El último Reporte Global de Competitividad del Foro Económico Mundial no trajo buenas noticias: el Perú cayó cuatro posiciones. Y una de las razones que explican el rezago peruano, que aparece como uno de los principales factores que dificultan hacer negocios en nuestro país, es la regulación laboral.
Es un hecho harto conocido que nuestro actual régimen laboral general vuelve al Perú uno de los países en los que la formalidad tiene un precio sumamente elevado: los costos no salariales del trabajo ascienden a alrededor de 64% del sueldo y a esto se suma que existe muy poca flexibilidad para despedir trabajadores. Como si ello fuese poco, las empresas tienen que enfrentar las gravosas regulaciones de seguridad y salud en el trabajo, que imponen obligaciones innecesarias y sumamente costosas (según la Sociedad Nacional de Industrias, por ejemplo, para cumplir con estas últimas exigencias una pequeña empresa de diez trabajadores debe destinar anualmente S/.31.000). Y, encima de todo eso, los negocios enfrentan la fiscalización de la Sunafil, una entidad que puede poner multas elevadísimas si encuentra que los privados incumplen cualquier detalle de esta costosísima y a menudo ambigua regulación laboral.
Si se tiene todo esto en consideración, no debe sorprendernos que –según el Banco Mundial– el 65% de nuestras empresas sean informales y que –de acuerdo con la OIT– alrededor de siete de cada diez trabajadores peruanos estén contratados en la informalidad, en la que no gozan de ningún derecho legal. Así, lo único que logran las ‘protecciones’ laborales es desproteger a los trabajadores, pues les impiden acceder a un empleo dentro del mercado formal. Se trata nada más que de protecciones mentirosas.
El Estado, de hecho, se ha dado cuenta de esto, pues ha creado un régimen especial para las microempresas y pequeñas empresas en el que no existen todas estas onerosas obligaciones laborales, pero absurdamente insiste en mantener el régimen ‘general’ para el resto de empresas. Lo irónico es que lo general se ha vuelto la excepción, pues existen más empresas dentro del régimen especial que dentro del otro.
Si el Estado ya acepta que existan empresas sujetas a menos obligaciones laborales, ¿por qué no dar un paso en dirección a la mayor competitividad y formalidad y volver a dicho régimen especial la norma para todo el mundo?

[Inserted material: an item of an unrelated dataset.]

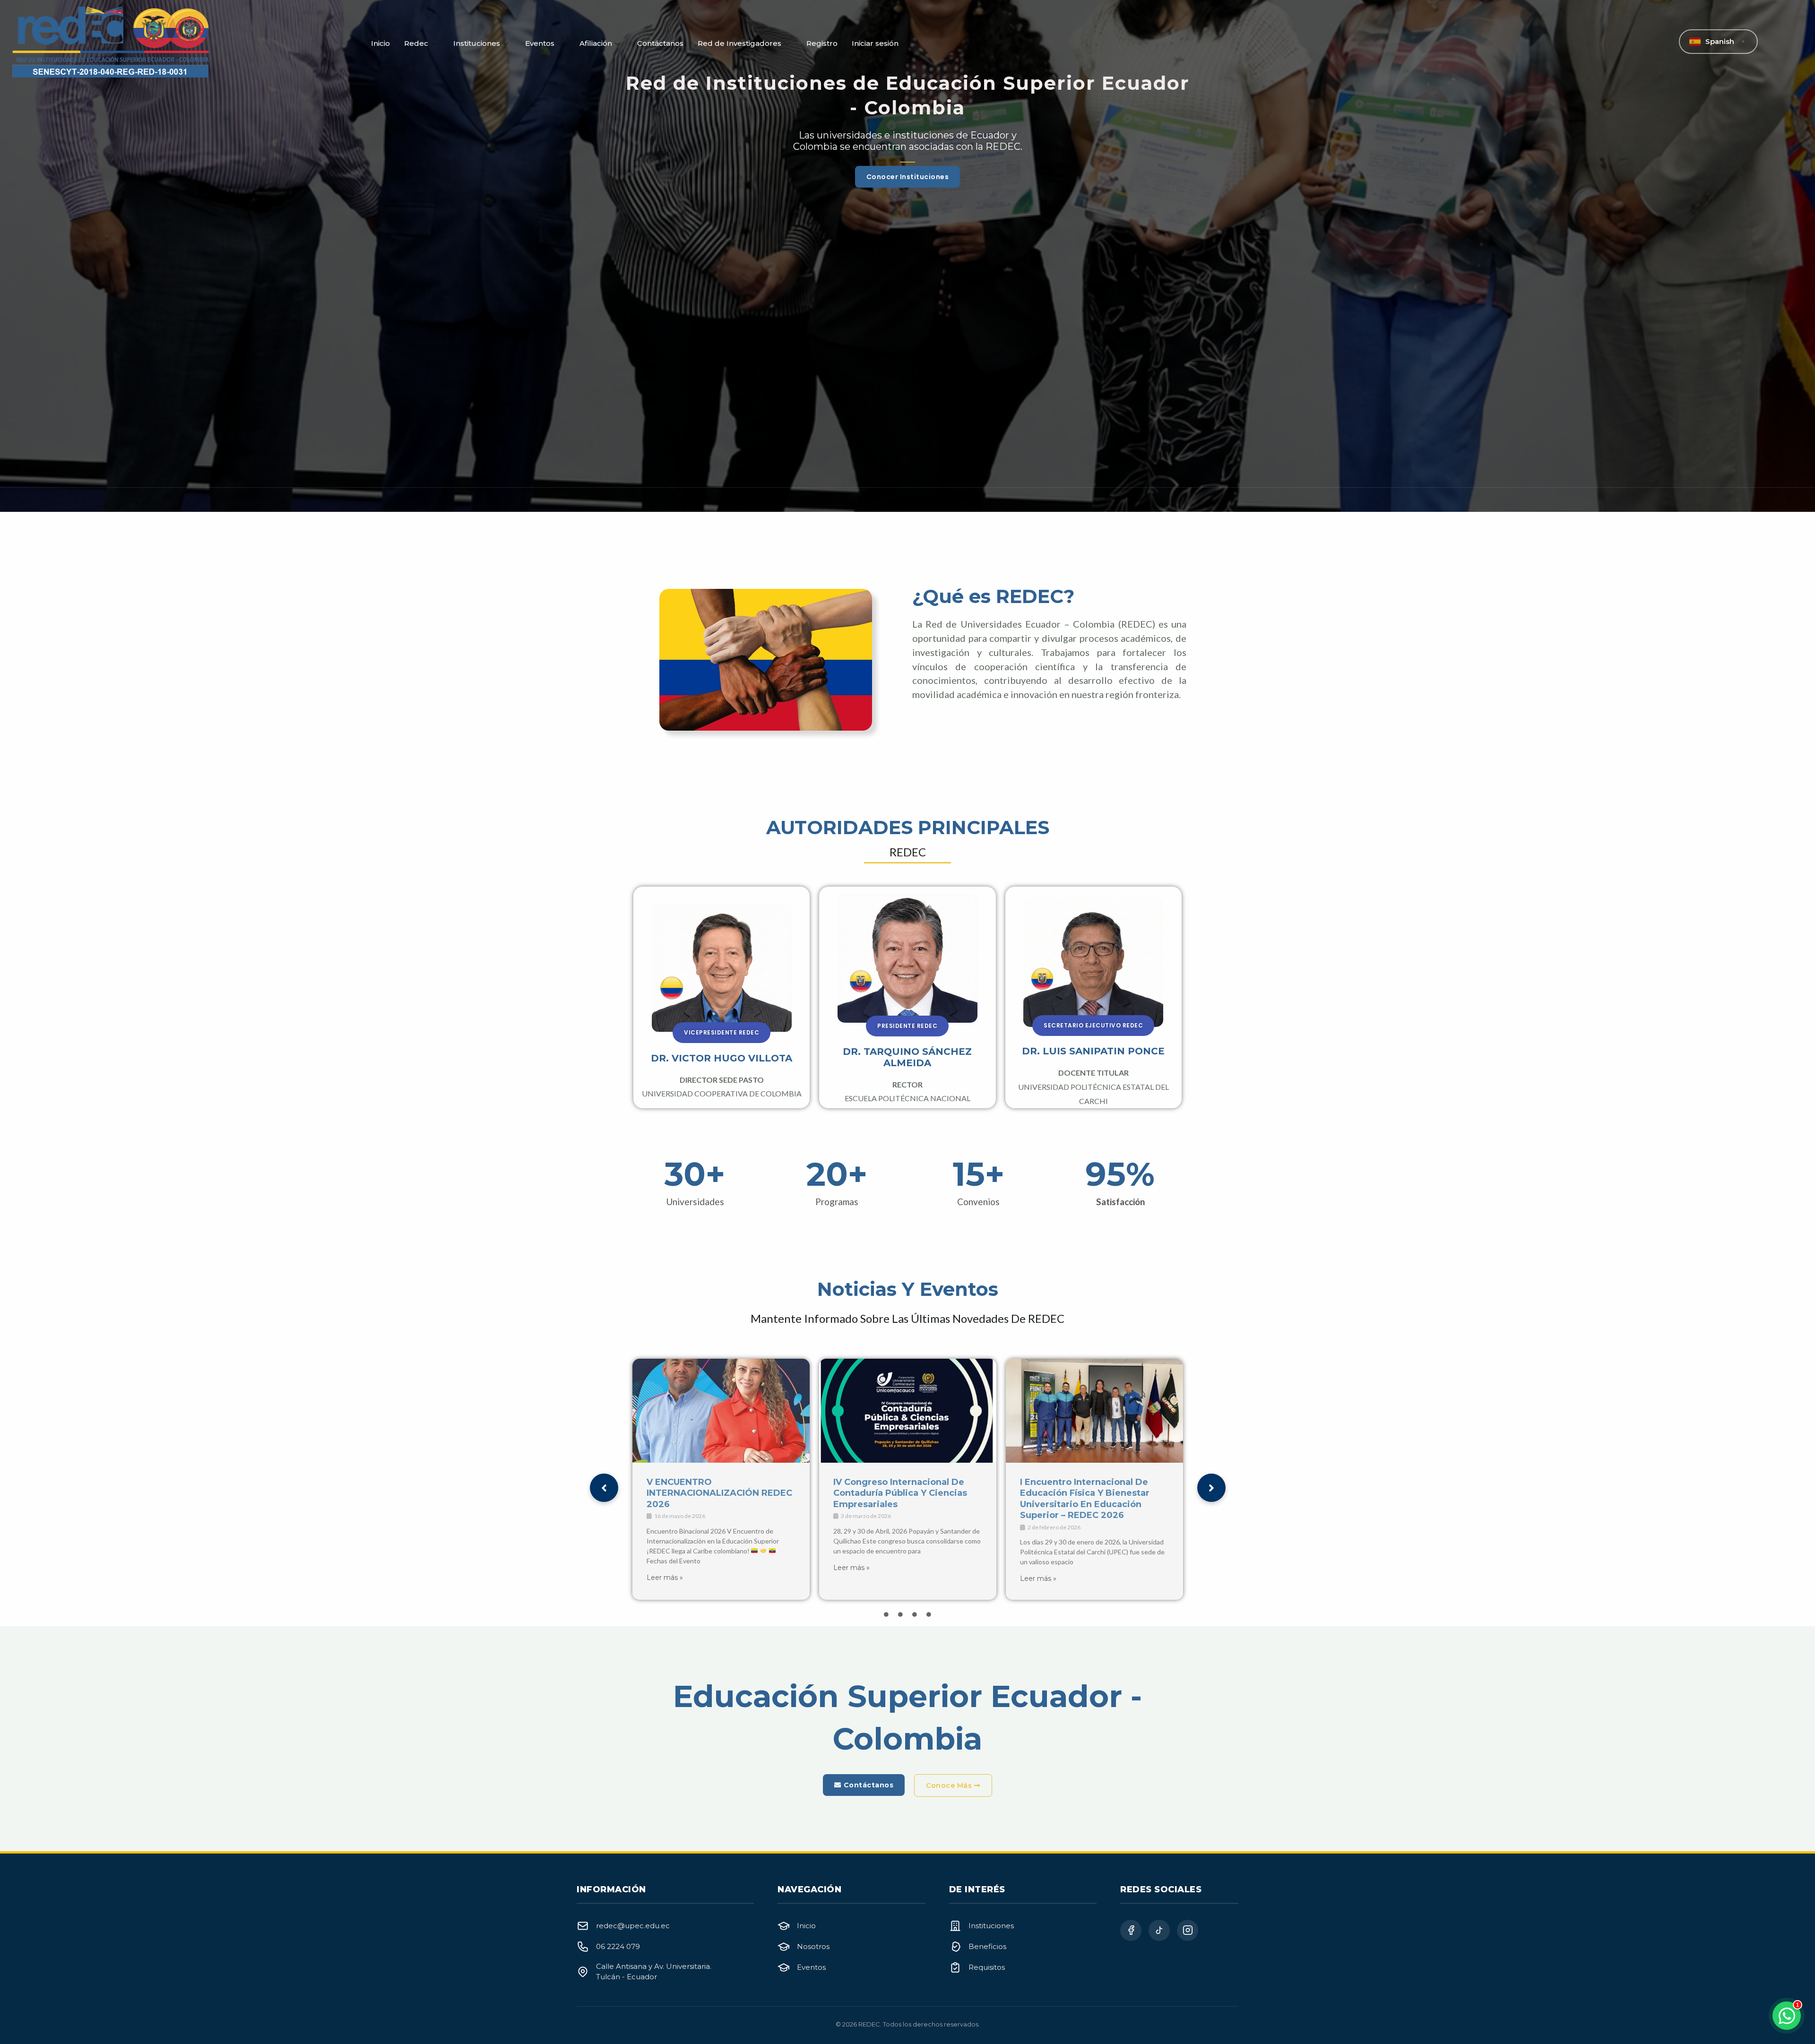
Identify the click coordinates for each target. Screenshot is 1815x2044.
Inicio (380, 43)
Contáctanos (660, 43)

Más aun cuando la existencia de dos sistemas se convierte en un obstáculo para que las microempresas y pequeñas empresas crezcan: como al aumentar de tamaño tienen que empezar a asumir las costosísimas regulaciones laborales del régimen general, muchas empresas no pueden seguir creciendo o deciden hacerlo en la informalidad.

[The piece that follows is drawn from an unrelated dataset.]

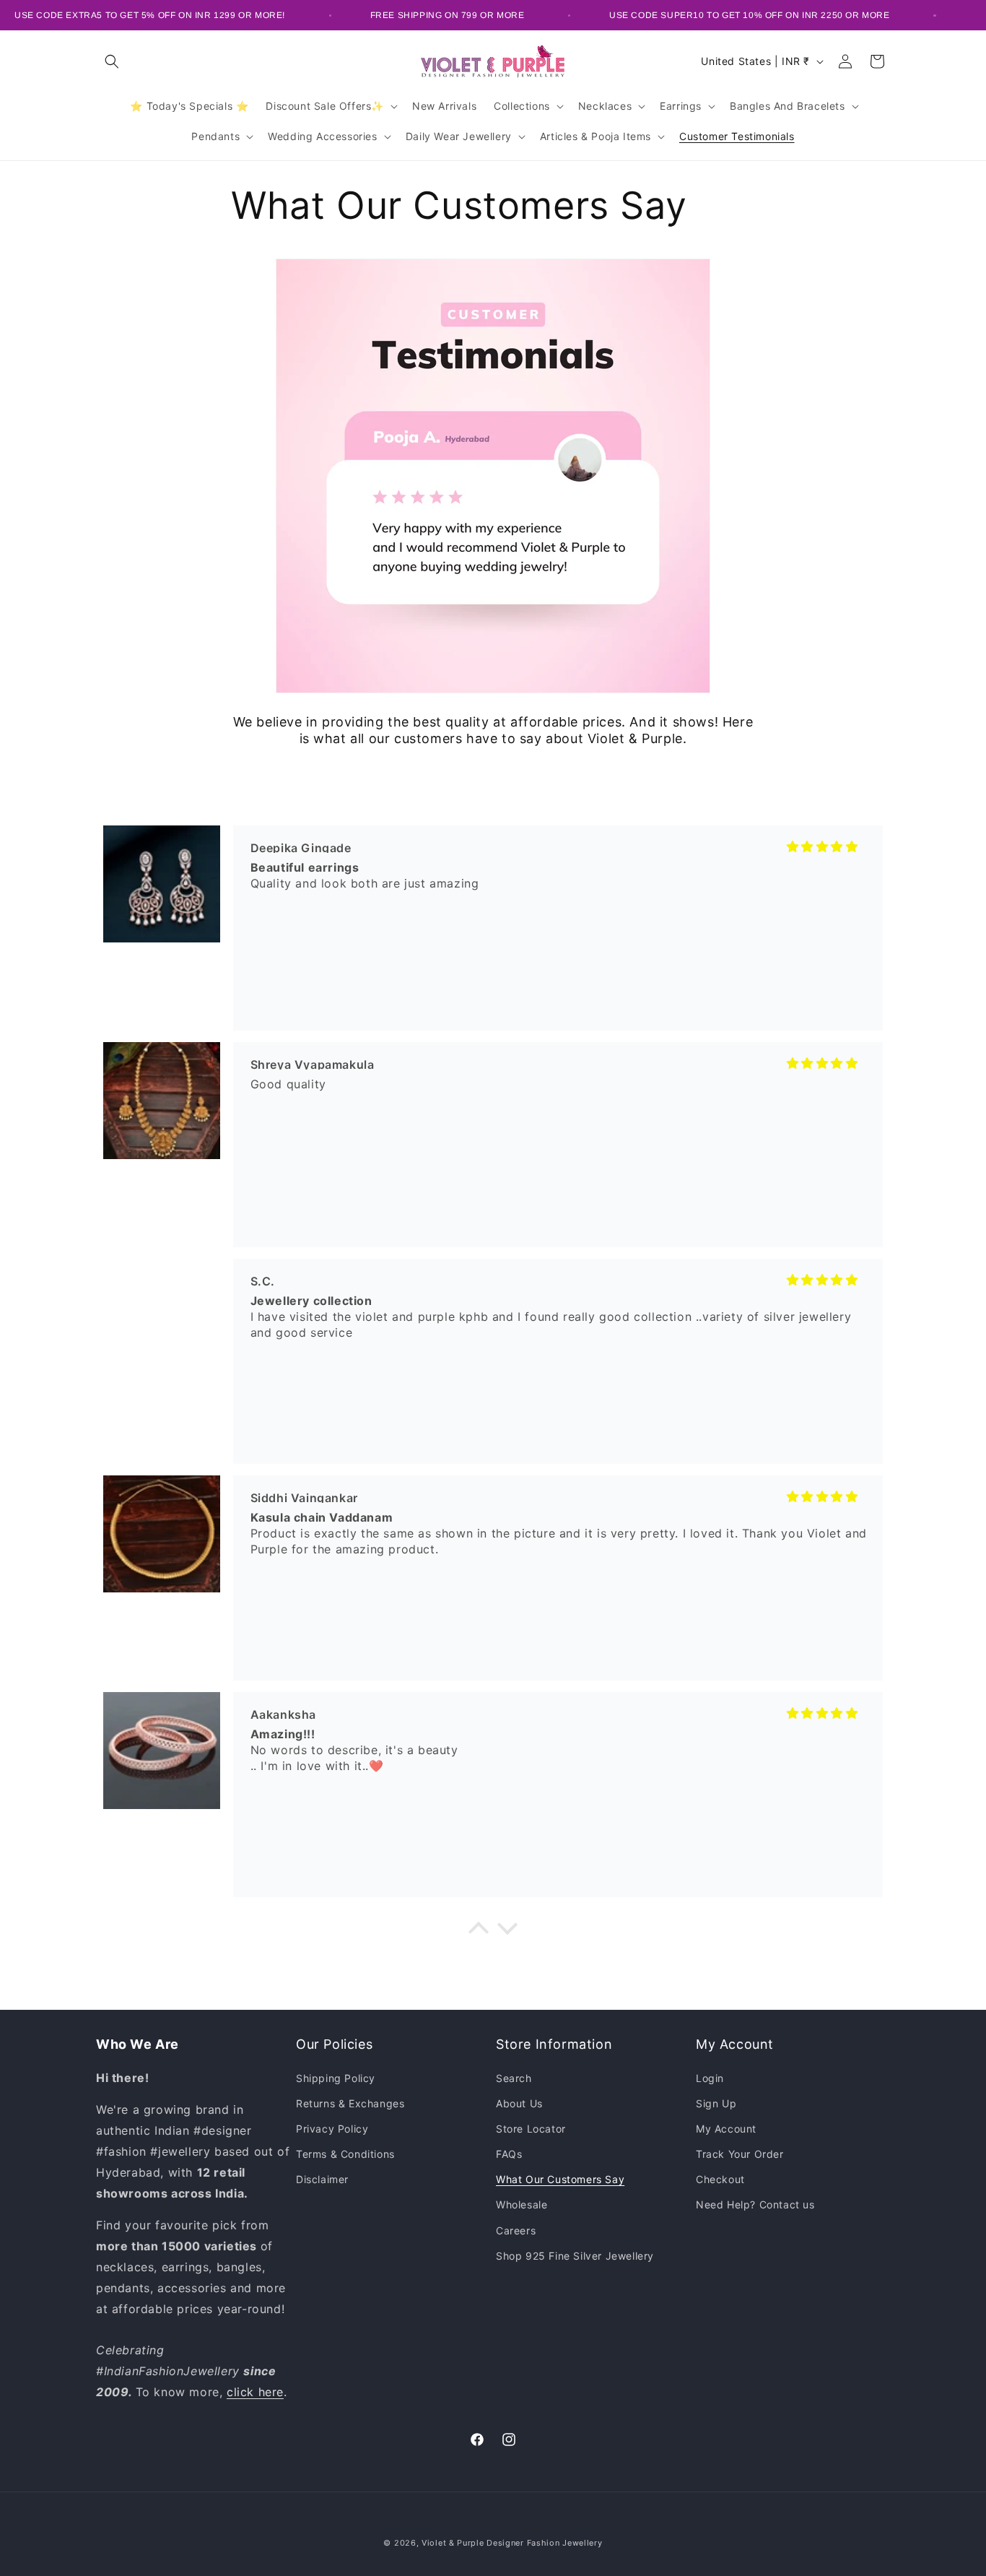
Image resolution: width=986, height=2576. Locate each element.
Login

Lo cierto es que mientras menos cargas laborales se impongan a los negocios, en mejor situación se encontrarán los trabajadores. Y es que la verdadera protección que pueden tener estos últimos es la existencia de un mercado lo suficientemente fuerte y competitivo como para absorber a todos quienes quieran trabajar y en el que las empresas tengan que competir por los empleados ofreciéndoles los mejores sueldos y condiciones posibles.

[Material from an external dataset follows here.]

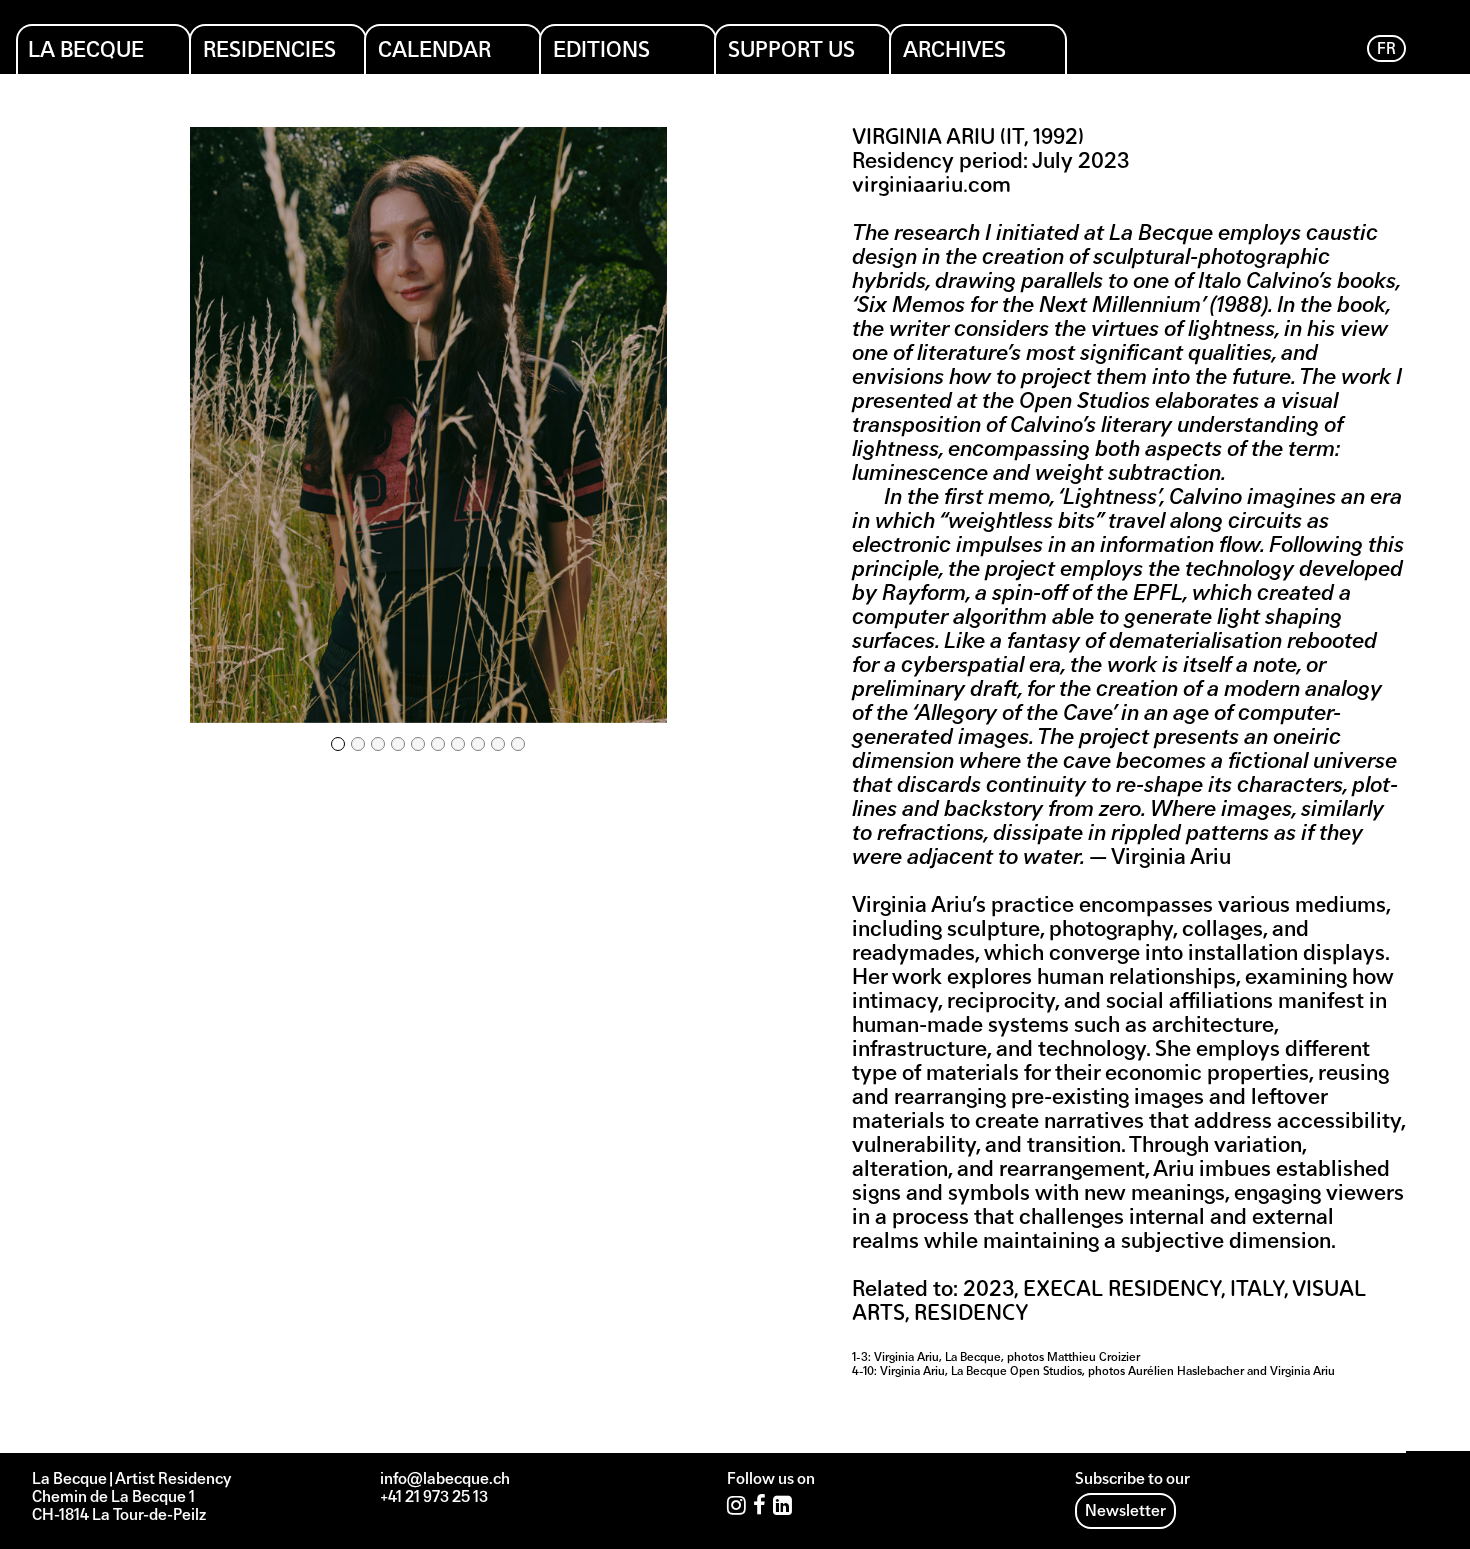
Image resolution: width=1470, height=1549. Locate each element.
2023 (988, 1290)
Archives (954, 51)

De hecho, del 2005 al 2012 el número de peruanos con empleo adecuado se duplicó en el Perú no gracias a que alguna ley laboral así lo dispuso, sino como consecuencia natural del impresionante crecimiento económico que experimentó nuestro país. Y esto último también es lo que explica que del 2004 al 2012 los ingresos de los trabajadores sin educación o que cuentan solo con educación primaria se elevasen en 60% en Lima Metropolitana y que, en el mismo período, el salario promedio del Perú rural se duplicase.
El Estado puede insistir con el actual mentiroso proteccionismo laboral, que promete ayudar a todos los trabajadores, pero que en la práctica solo favorece a una minoría privilegiada, o puede apostar por una reforma que reduzca los sobrecostos y que abra las puertas a la mayoría de peruanos a empleos formales y de calidad. ¿Alguien se animará a emprender esta lucha contra el populismo?